**Document section**
# # # # #
For example, a broker shouldn’t go to a Canadian manufacturer and discuss privacy liability, which tends to be a U.S. exposure, with “very few and far between” incidents in Canada. “Manufacturers don’t hold a lot of records,” Nelson noted. “So I think it would be beneficial for brokers to familiarize themselves with what’s available in the market, but [also] listen to clients’ exposures before we get into the habit of giving them applications that ask very control-based questions and yes and no tickboxes.”

Other suggestions include:

  • Having somebody within the company that specializes in cyber and makes it a full-time priority to act as a resource for the rest of the brokerage. This approach can benefit everybody, Nelson said, pointing out that there are a lot of wordings and products currently in the market.
  • When brokers speak with clients about system backups, don’t just ask if there are backups, but whether they are being tested regularly to ensure they are working properly. In one case, a five-person architect firm “ended up being one of our more severity-driven claims in terms of a cyber loss,” Nelson reported. The firm was hit by the WannaCry ransomware and realized their back-ups weren’t working for the last three years and the cost to rebuild their systems was hundreds of thousands of dollars. “That’s an example of somebody you could sell a cyber policy to with a relatable example,” she said.
  • Assume that all of your clients have a cyber risk. Nelson noted that, in the past, some brokers have not considered cyber exposures of those outside of traditional cyber industries, such as healthcare or retail. “So that opportunity never gets brought up,” she said. “That’s where cybercrime can really help out with that. Where you don’t see a traditional cyber exposure, you will perhaps see a cybercrime one and that helps resonate with insureds.”
# # # # #
**Material provided**
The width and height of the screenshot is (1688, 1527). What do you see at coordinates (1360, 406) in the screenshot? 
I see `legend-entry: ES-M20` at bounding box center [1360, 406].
# # # # #
**Exercise prompt**
Echo the passage on selling cyber insurance, word for word. Work from the text by itself.

**Expected answer**
For example, a broker shouldn’t go to a Canadian manufacturer and discuss privacy liability, which tends to be a U.S. exposure, with “very few and far between” incidents in Canada. “Manufacturers don’t hold a lot of records,” Nelson noted. “So I think it would be beneficial for brokers to familiarize themselves with what’s available in the market, but [also] listen to clients’ exposures before we get into the habit of giving them applications that ask very control-based questions and yes and no tickboxes.”

Other suggestions include:

  • Having somebody within the company that specializes in cyber and makes it a full-time priority to act as a resource for the rest of the brokerage. This approach can benefit everybody, Nelson said, pointing out that there are a lot of wordings and products currently in the market.
  • When brokers speak with clients about system backups, don’t just ask if there are backups, but whether they are being tested regularly to ensure they are working properly. In one case, a five-person architect firm “ended up being one of our more severity-driven claims in terms of a cyber loss,” Nelson reported. The firm was hit by the WannaCry ransomware and realized their back-ups weren’t working for the last three years and the cost to rebuild their systems was hundreds of thousands of dollars. “That’s an example of somebody you could sell a cyber policy to with a relatable example,” she said.
  • Assume that all of your clients have a cyber risk. Nelson noted that, in the past, some brokers have not considered cyber exposures of those outside of traditional cyber industries, such as healthcare or retail. “So that opportunity never gets brought up,” she said. “That’s where cybercrime can really help out with that. Where you don’t see a traditional cyber exposure, you will perhaps see a cybercrime one and that helps resonate with insureds.”